Diquat is believed to be neurotoxin, carcinogen and associated with Parkinson’s disease. October Analysis of the EPA EPA data from Earth friends at EPA found that it is about 200 times more toxic than glyphosate in terms of chronic effects.
The Bayer, which is making Roundup, has faced nearly 175,000 lawsuits claiming that the product has been a product of damage. Bayer, which 2018 Bought Monsanto, and after the International Cancer Research Agency redesigned Roundup to classify glyphosate as a possible carcinogen after the International Cancer Research Agency.
The new review of the scientific literature is partly focused on a variety of ways in which Diquat damages organs and intestinal bacteria, including reducing the level of protein, which are the main levels of the intestinal mucosa. Weakening can allow toxins and pathogens to move from the stomach to the bloodstream and cause inflammation in the intestine and throughout the body. Meanwhile, Diquat can inhibit the production of beneficial bacteria supporting the intestinal mucosa.
The authors said mucosal damage also inhibits nutrient absorption and energy metabolism.

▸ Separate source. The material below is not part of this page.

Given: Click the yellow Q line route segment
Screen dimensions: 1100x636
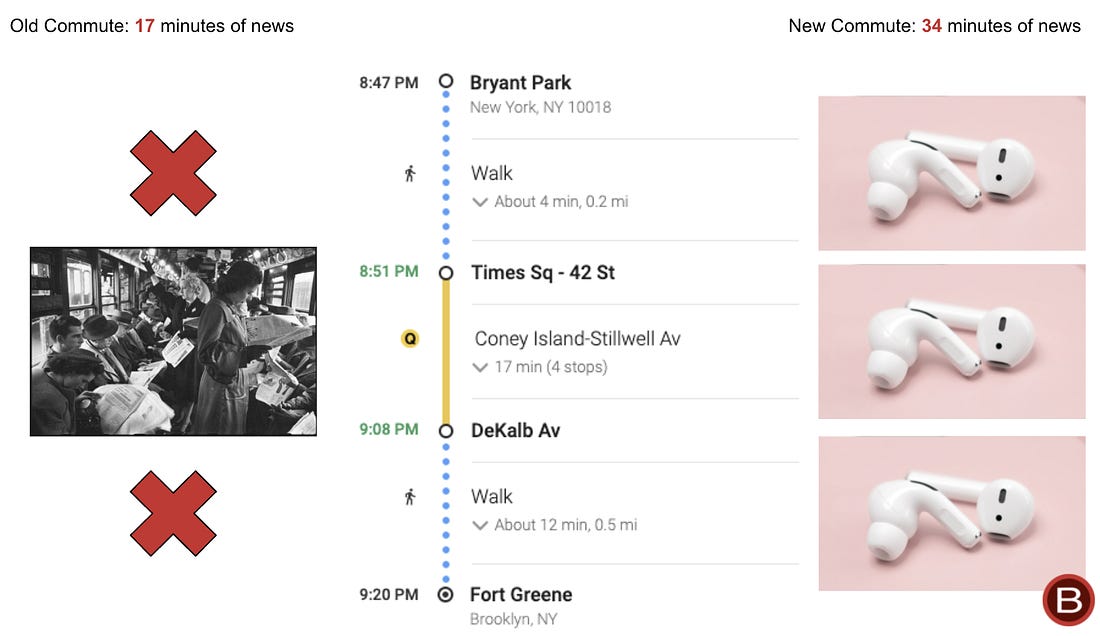Looking at the screenshot, I should pyautogui.click(x=445, y=352).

Studies continue to examine how the substance is harmful to the kidneys, lungs and liver. DIQUAT “causes irreversible structural and functional kidney damage” as it can destroy the membranes of the kidney cells and interfere with cell signals. The effect of the liver is similar and the ingredient causes the production of protein that covers the organ.

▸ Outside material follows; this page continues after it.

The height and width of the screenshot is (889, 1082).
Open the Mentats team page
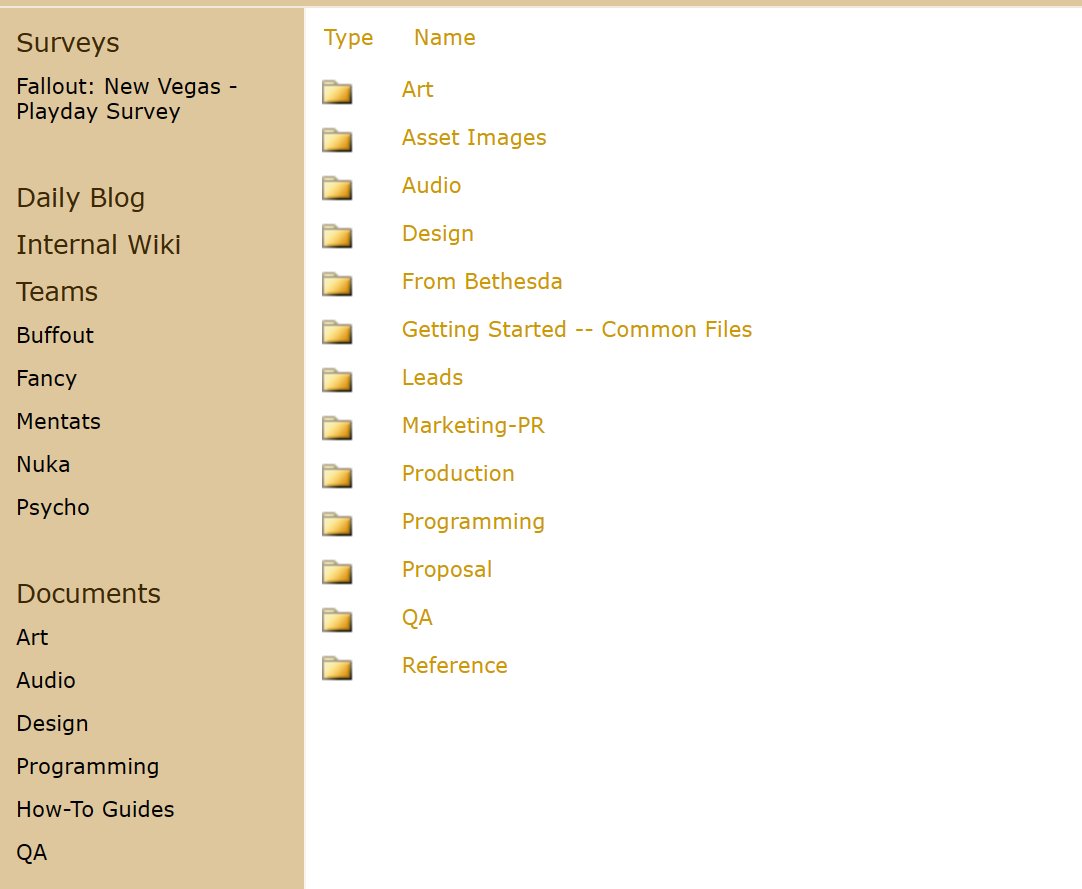(58, 422)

Meanwhile, it seems to attack the lungs, causing inflammation that damages the organ tissue. More broadly, the inflammation caused by Diquat can cause multimedia organ dysfunction syndrome – script as the organ systems begin to collapse.
The authors note that many studies are about rodents and need more research on low long -term effects. The Bayer did not immediately respond to the request to comment.
Despite the risk of increasing DIQUAT, the EPA does not review chemicals, and even non -profit organizations, which encourage stricter pesticide rules, focused their attention elsewhere.
Donley said partially because the US rules of pesticide are so weak that supporters are linked to fights for ingredients such as glyphosate, parakvat and chlorpirifs – substances that are banned elsewhere but still widely used here. Diquat is “overshadowed” by those ingredients.
“Other countries have banned Diquat, but in the US we are still fighting the battles that Europe won 20 years ago,” Donley said. “It was not a radar for most groups and it really says a lot about the sad and miserable state of pesticides in the US.”
Some supporters accused the EPS’s industrial hobby, and Donley said US pesticide laws were so weak that it was difficult for the agency to ban the ingredients, even if the will exists. For example, the agency banned chlorpirifs in 2022, but the court annulled the decision after the industry filed a claim.
In addition, the EPA pesticide service seems to have a philosophy stating that toxic pesticides are “necessary evil,” Donley said.
“When you address that lens problem, you will only do it,” he said.